(08-25-2013, 04:50 PM)charliethetuna Wrote: When using SleepyHead, which metrics are most useful to look at to see if the mask choice is effective?
I am a new ASV user, started about a month ago. Started with a FFM, but was difficult as I am a stomach sleeper. Switched about a week ago to a nasal mask. I am much more comfortable and getting more hours in with the mask, but still tired and wonder if I am opening my mouth when I sleep.
What data would I look at, besides AHI events in SleepyHead software to interpret this?
Hi charliethetuna, welcome to the forum!
I use ResScan, but SH would be much the same. I look at the plot of Leak, which in ResScan is a plot of unintentional Leak for every second of the night (the whole session). ResScan always displays the plot of unintentional Leak, but in SleepyHead I think it is an option whether you want SH to show total Leak (unintentional leak plus the designed-in or desired mask venting) or only the unintentional Leak.
For periods of high Leak, I also zoom in closely (until 1 minute or 5 minutes fills the whole screen) and look at the peaks of the High Rate Pressure waveform, to see if there are any signs that the pressure is failing to reach as high as expected during times of large Leak, which would be visible evidence that the large Leak was preventing the machine from being able to deliver as much pressure as it wanted. If the unintentional Leak gets higher than about 24 L/m the accuracy of the machine's algorithm begins to be affected.

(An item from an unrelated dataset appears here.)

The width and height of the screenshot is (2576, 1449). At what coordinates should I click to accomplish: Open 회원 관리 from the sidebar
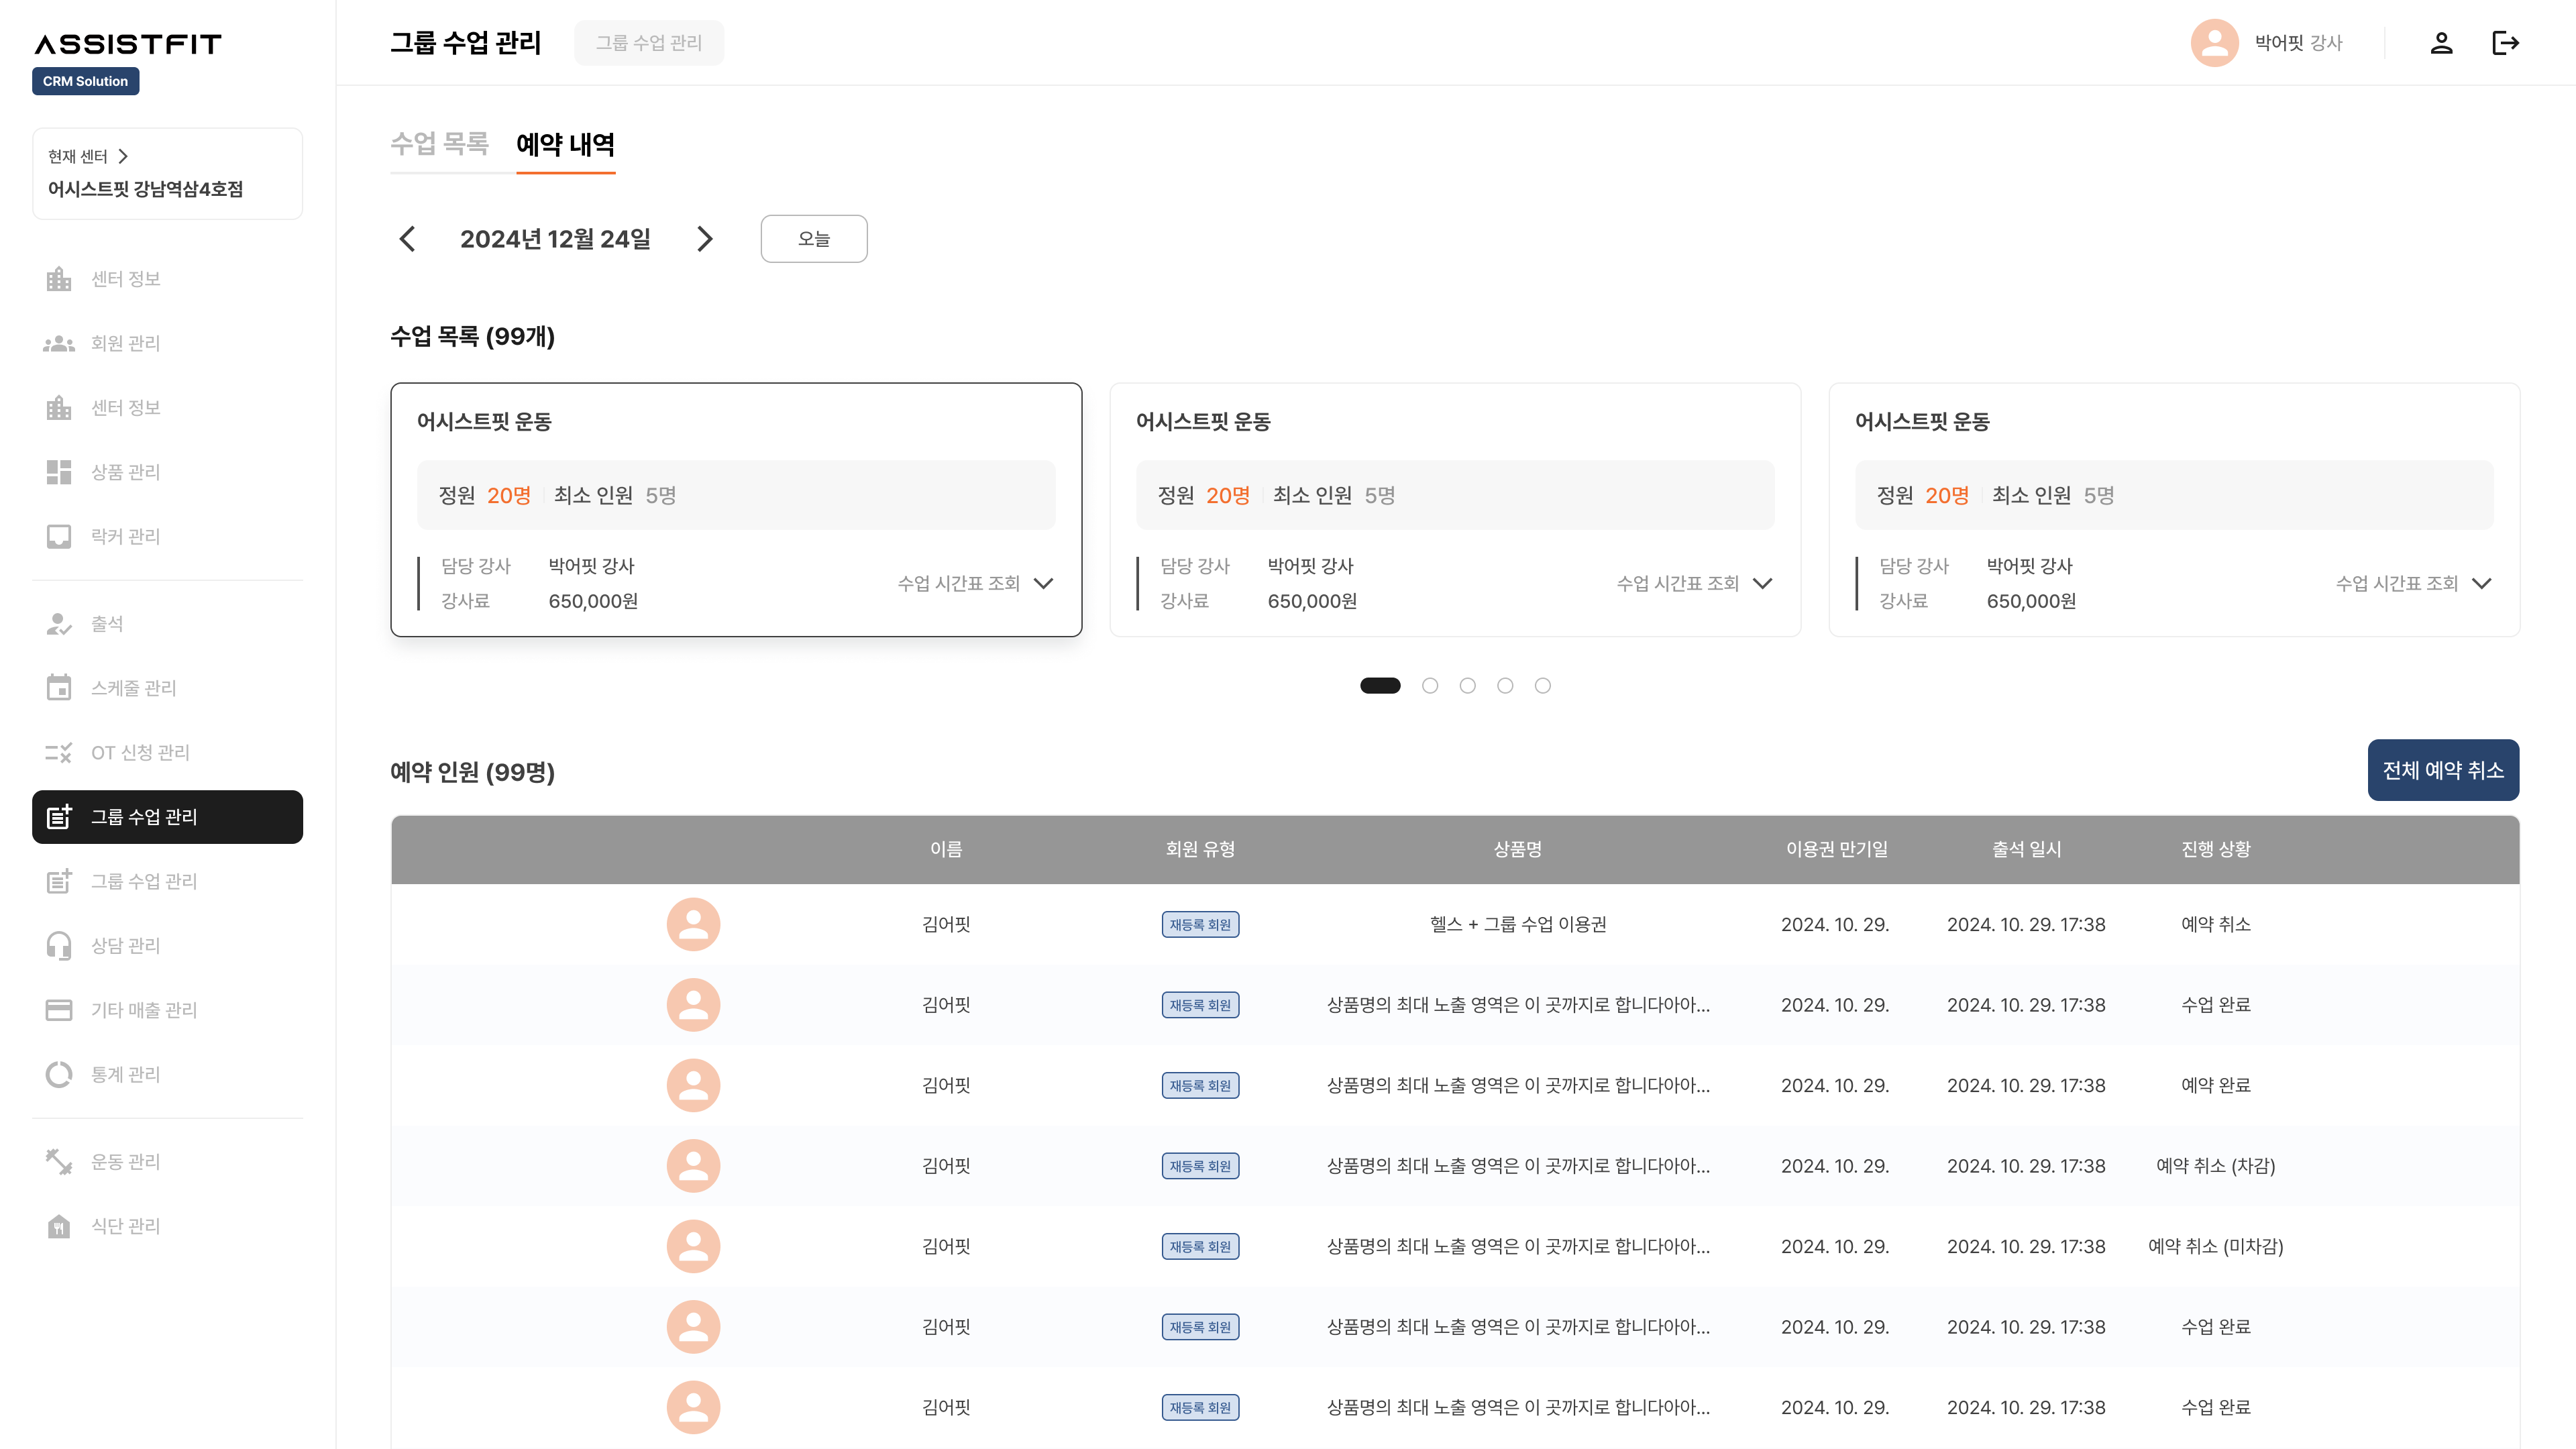125,343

I think if the unintentional Leak plot gets much higher than 30 Liters/minute the machine may be unable to fully prevent apneas or hypopneas from occurring.
The best mask I have found so far has been the ResMed Quattro FX full face mask when worn with a RemZzz mask liner.

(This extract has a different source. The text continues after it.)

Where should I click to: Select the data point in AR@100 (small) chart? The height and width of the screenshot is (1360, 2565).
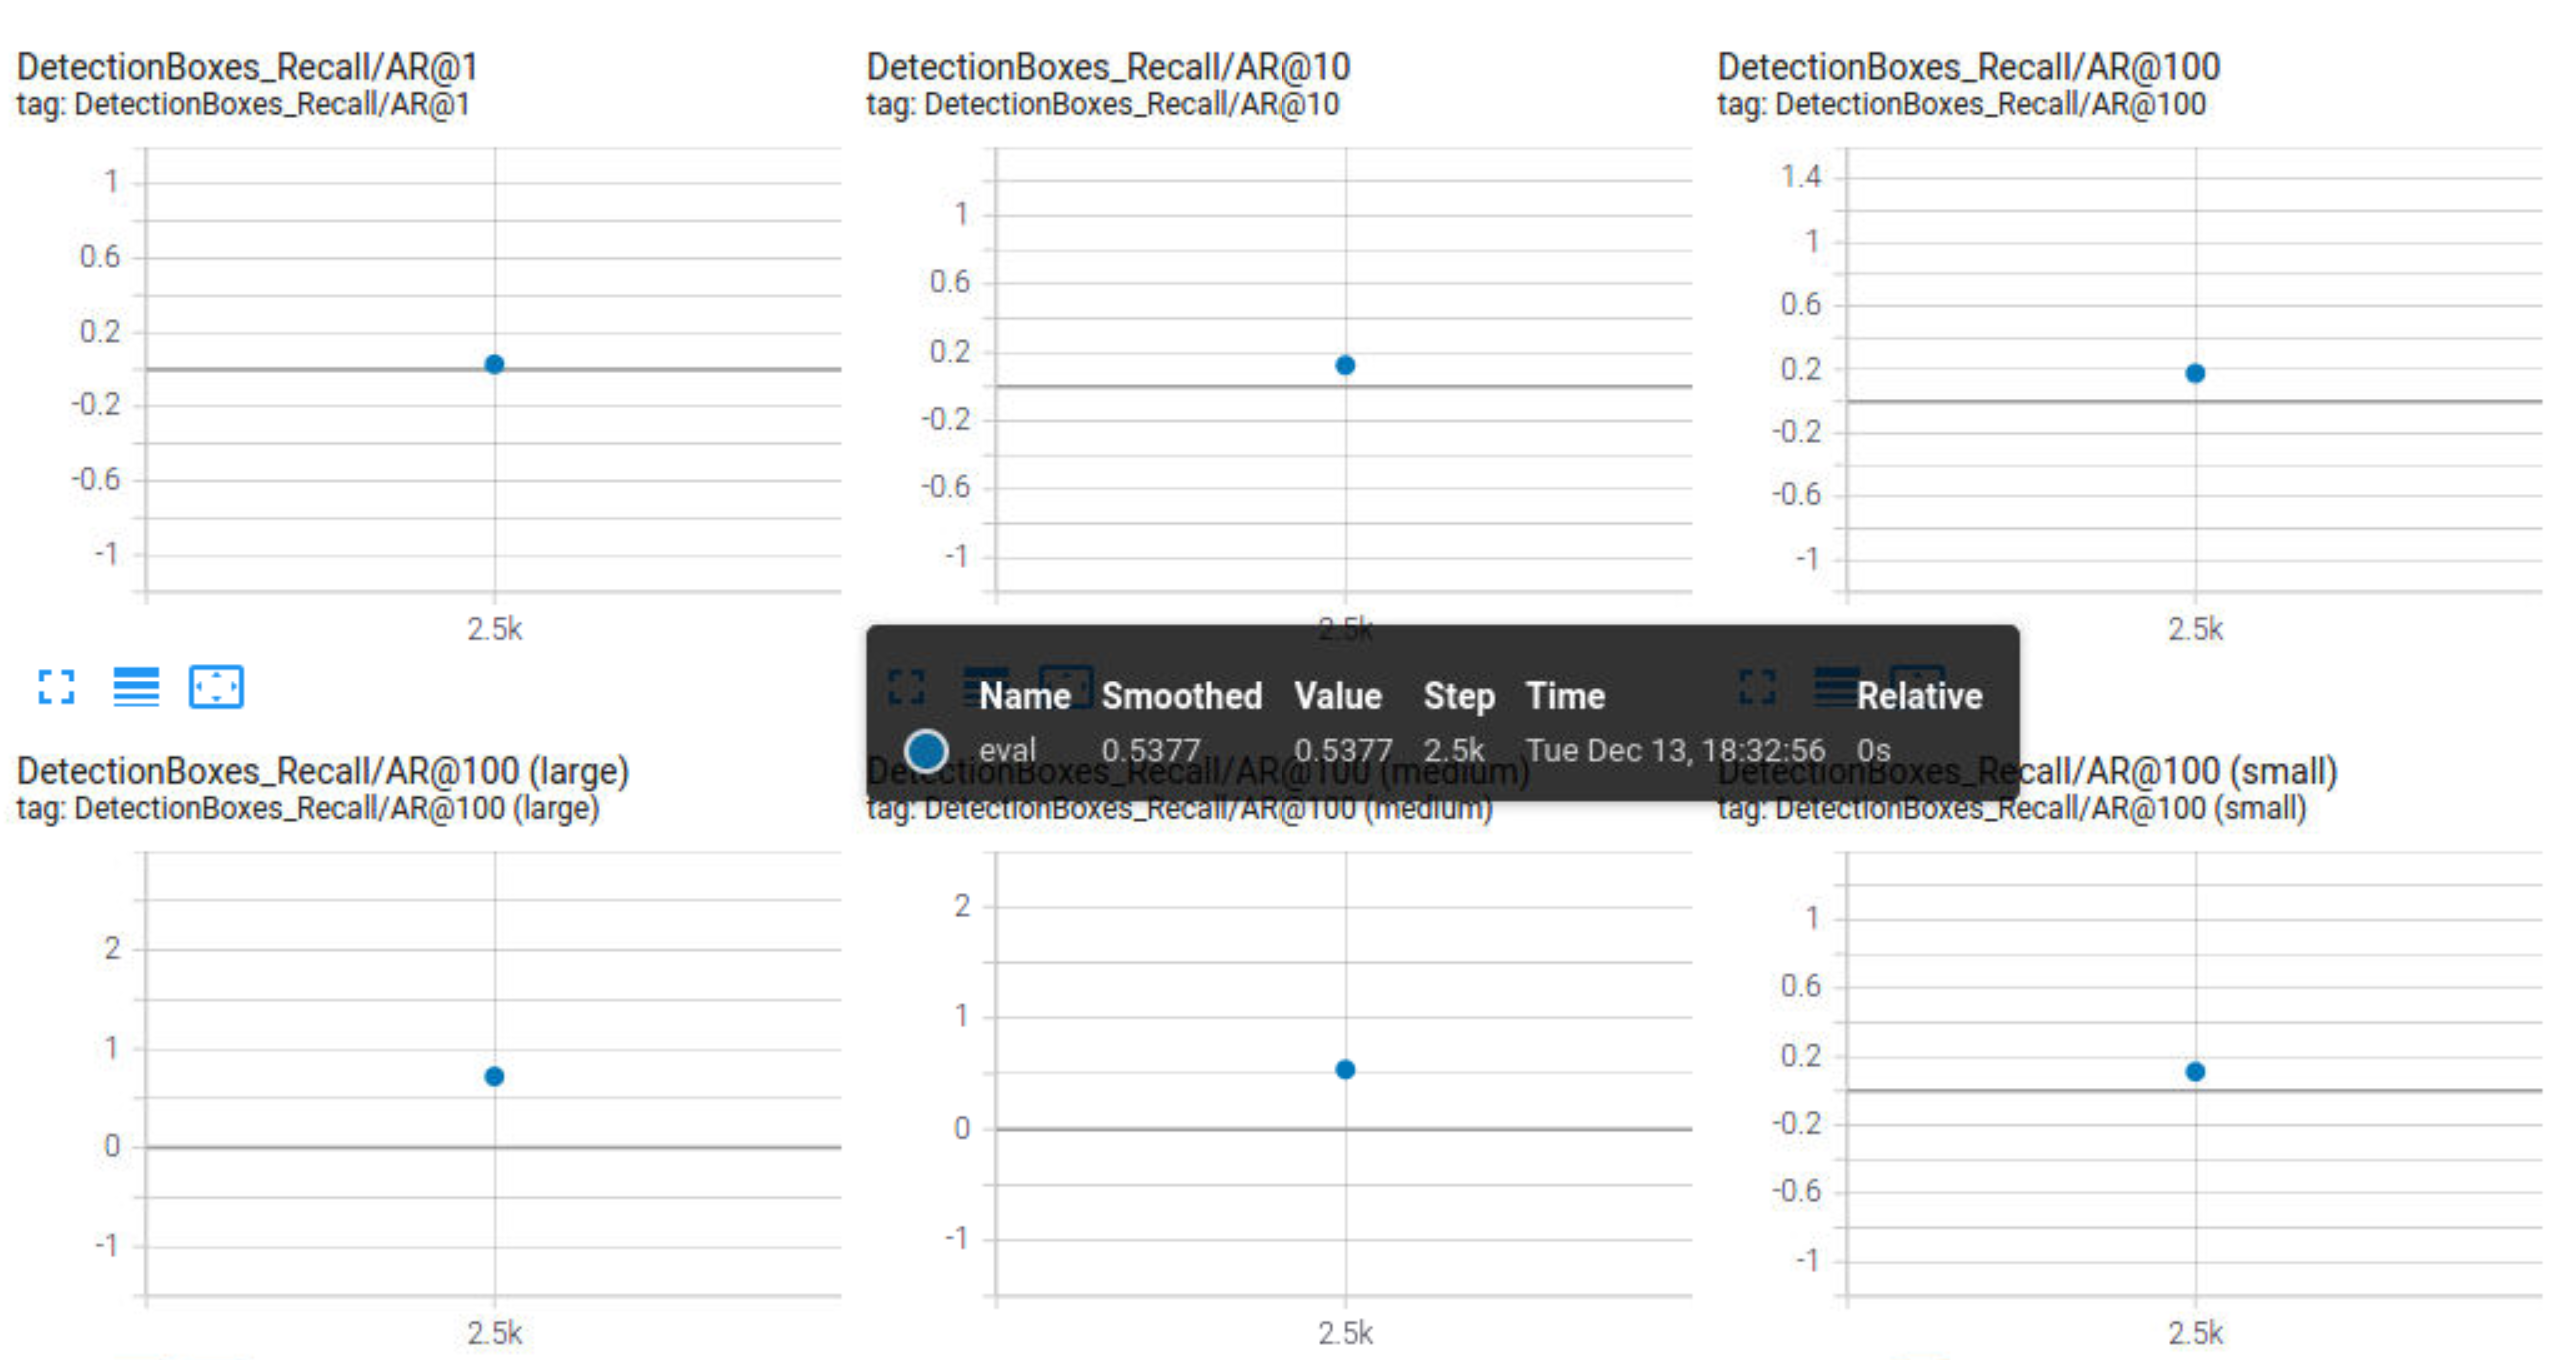click(2195, 1071)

I suspect a chin strap would definitely be required if using a nasal mask on an ASV machine, because the pressure on ASV machines may occasionally jump really high, such as higher than 20 cmH2O.
And even a chin strap might not be enough to stop large leaks, if air escapes through your lips which might get pushed open by a high pressure pulse even if the chin strap keeps your jaw from opening.

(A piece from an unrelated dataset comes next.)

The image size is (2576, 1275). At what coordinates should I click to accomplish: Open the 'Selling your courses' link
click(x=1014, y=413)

ASV machines may need to suddenly raise the inhale pressure to be 10 cmH2O or more higher than the exhale pressure, so the machine can do all the work of breathing for you, when you have a central apnea and stop breathing on your own.
If the patient has Complex or Mixed Sleep Apnea (Obstructive Sleep Apnea in addition to Central Sleep Apnea), treating the OSA may require the exhale (EPAP) pressure to occasionally be moderately high (10 cmH2O or higher), and if a central apnea occurs when the exhale pressure is, say, 10 then the pressure may need to jump up to 20 or higher during inhale. So leaks are likely to occur. Even if your jaw stays closed, if your lips open this may prevent the inhale pressure rising enough to completely prevent central apneas.
Not saying to go back to using a Full Face Mask; only recommending you keep a close eye on your sleep data to make sure unintentional mask Leak is not interfering with your machine's ability to treat you.